◆ **Problem details**
Please arrange the rows from the line containing "The width and" through the end of the rows, inclusive, as a numbered list, skipping blank lines. Leave the pictures out.

··· Available records ···

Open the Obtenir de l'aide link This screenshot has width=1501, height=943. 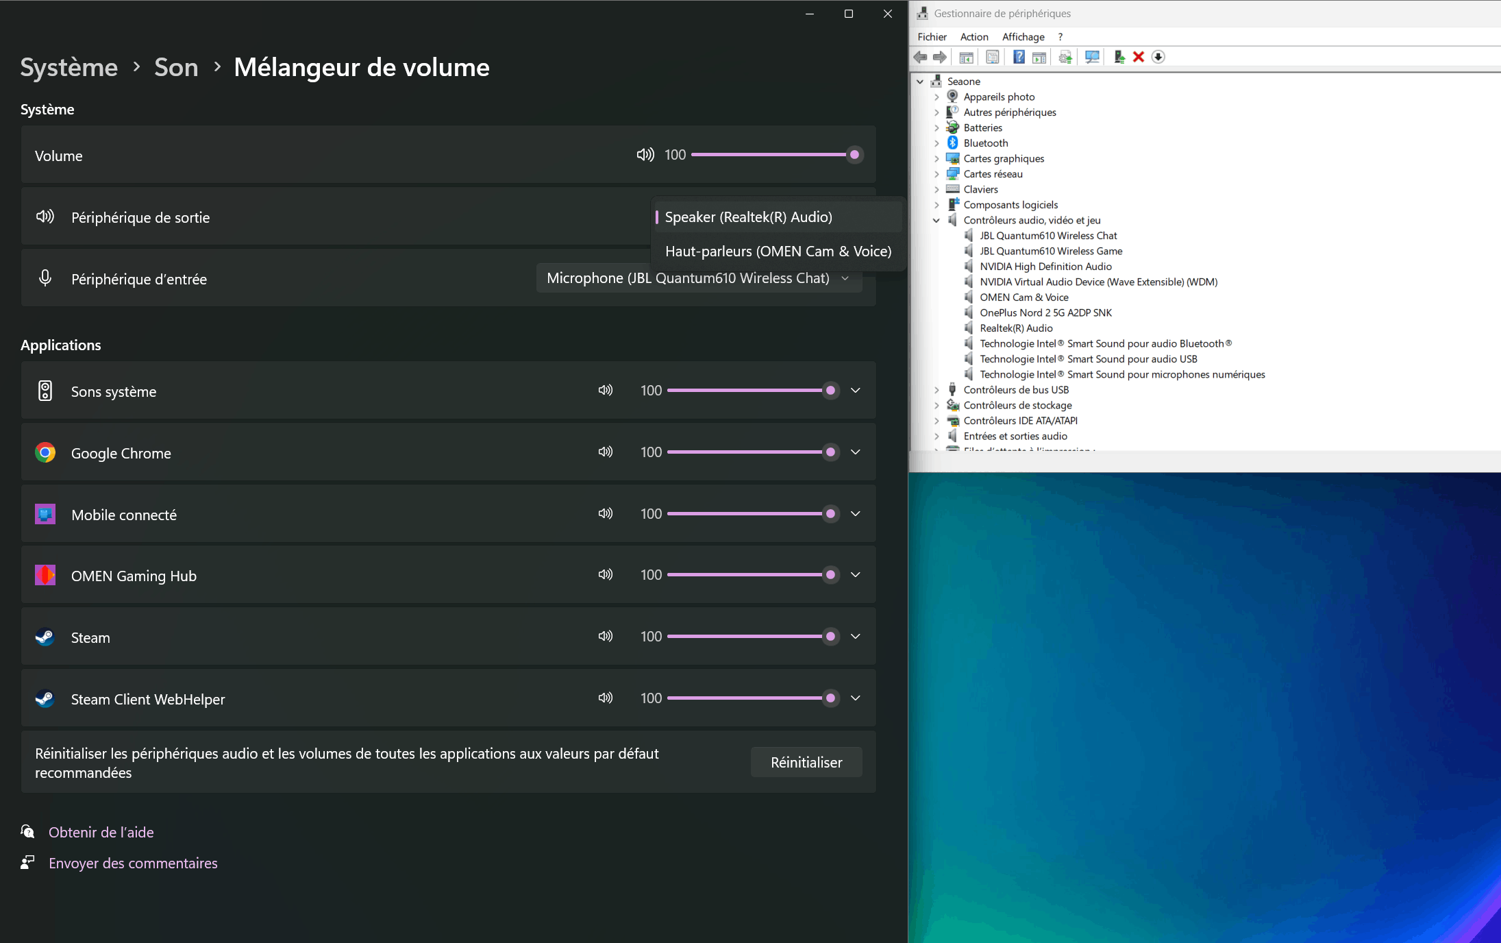pyautogui.click(x=101, y=833)
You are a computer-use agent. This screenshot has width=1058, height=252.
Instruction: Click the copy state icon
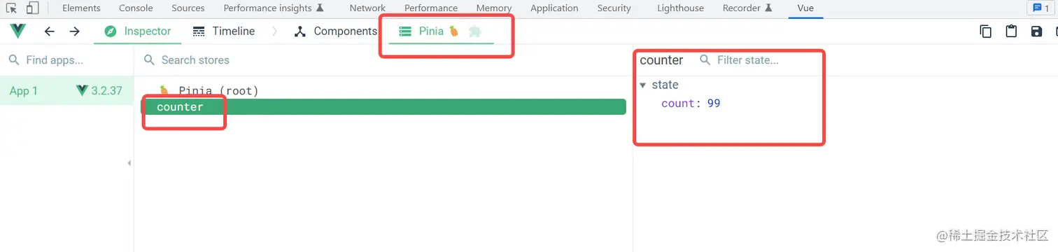(x=986, y=32)
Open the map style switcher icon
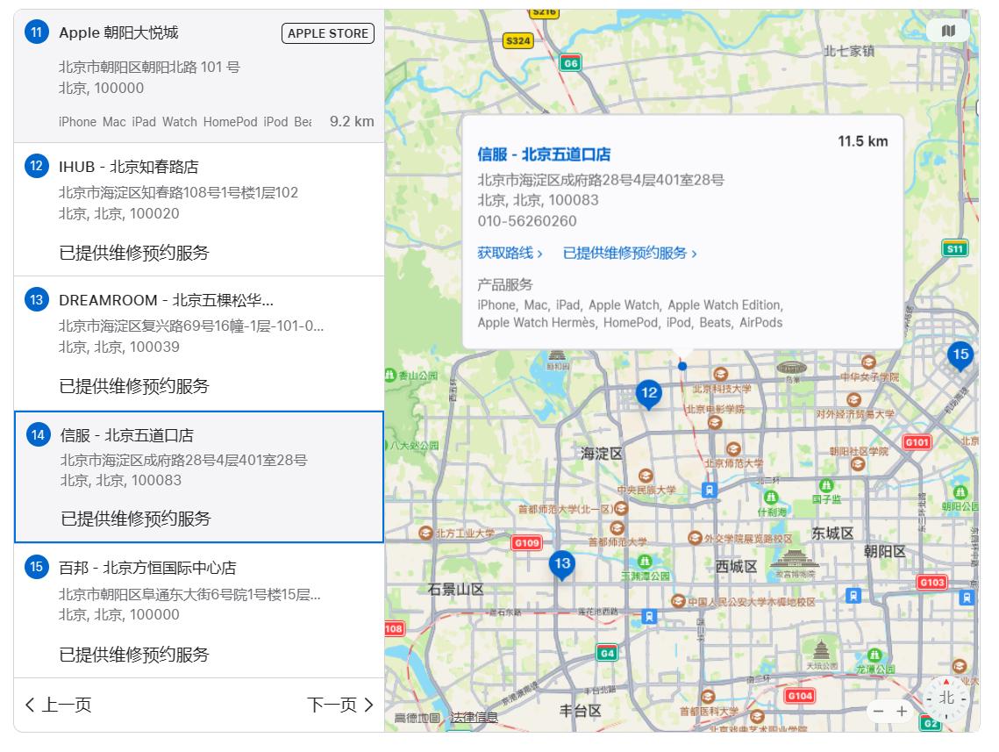Viewport: 999px width, 752px height. [x=948, y=31]
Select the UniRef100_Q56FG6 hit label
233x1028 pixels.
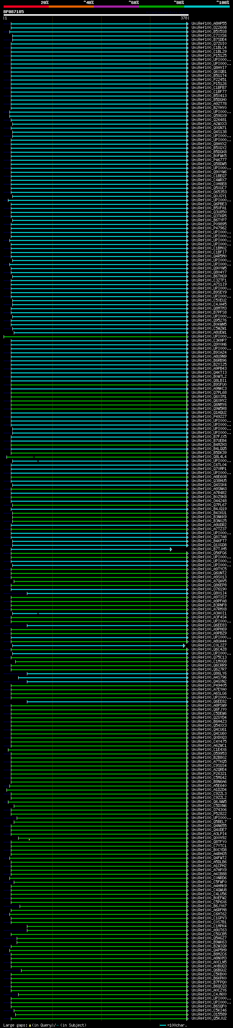click(x=209, y=554)
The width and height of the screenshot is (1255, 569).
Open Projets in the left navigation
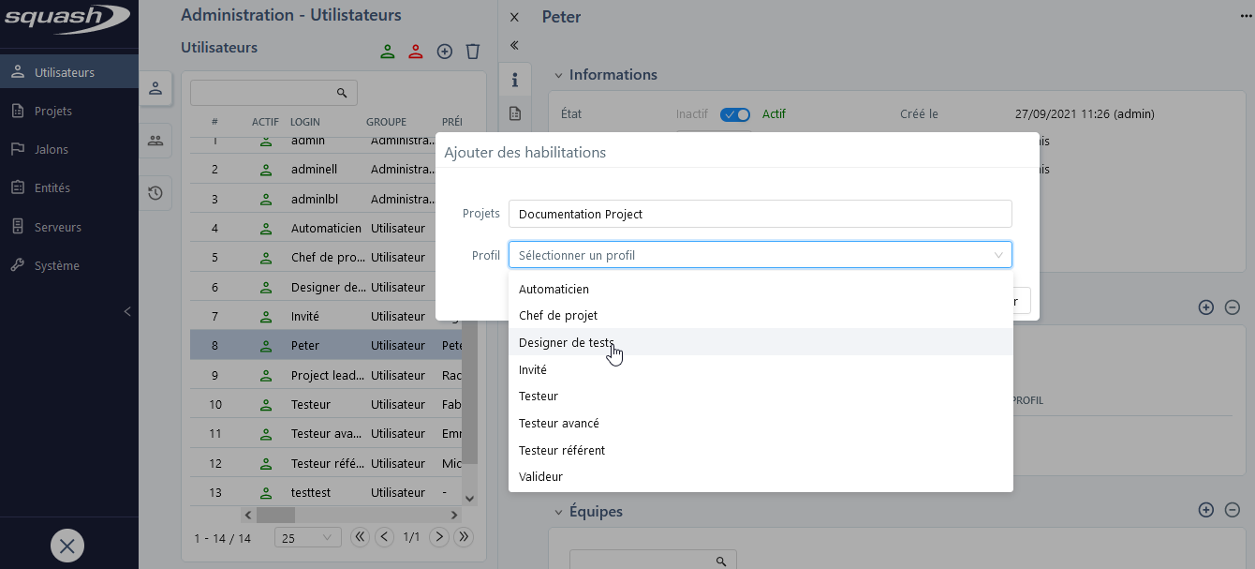tap(53, 111)
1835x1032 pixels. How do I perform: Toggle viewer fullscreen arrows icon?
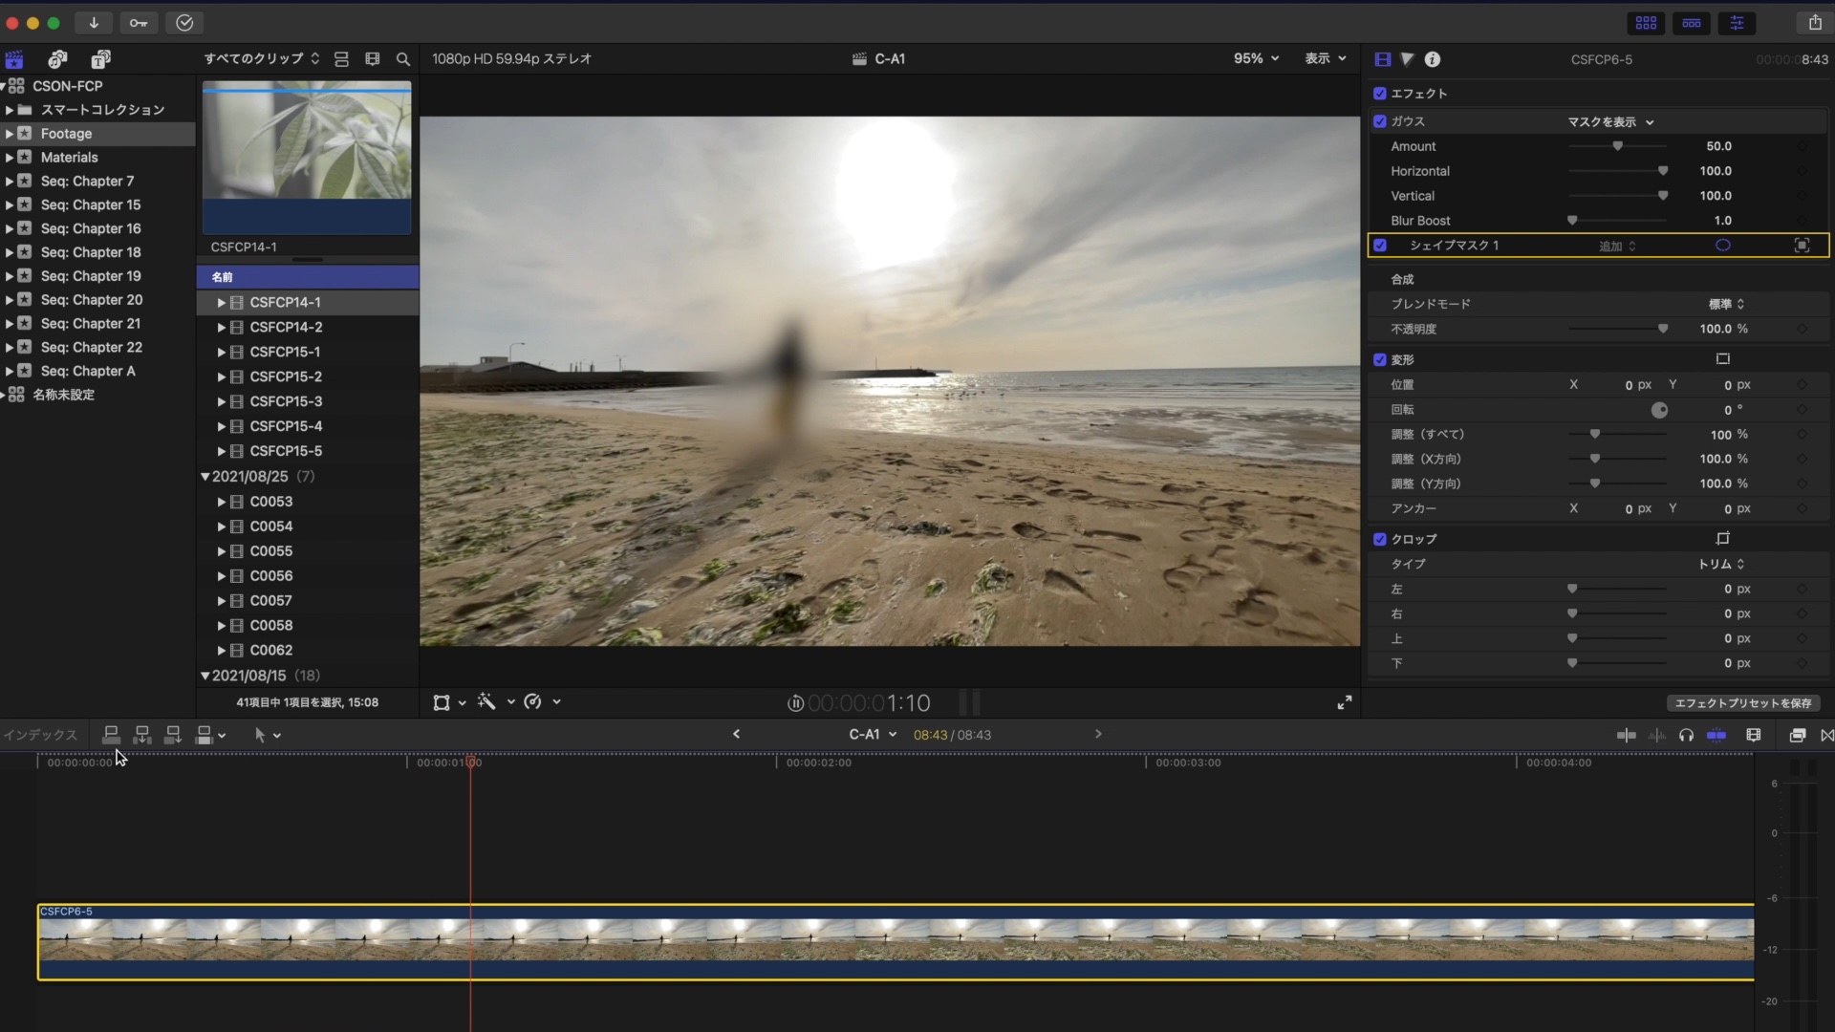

···

◆ **Solution to this task**
1. The width and height of the screenshot is (1255, 569).
2. Open Projets in the left navigation
3. tap(53, 111)
4. 1835x1032 pixels. How do I perform: Toggle viewer fullscreen arrows icon?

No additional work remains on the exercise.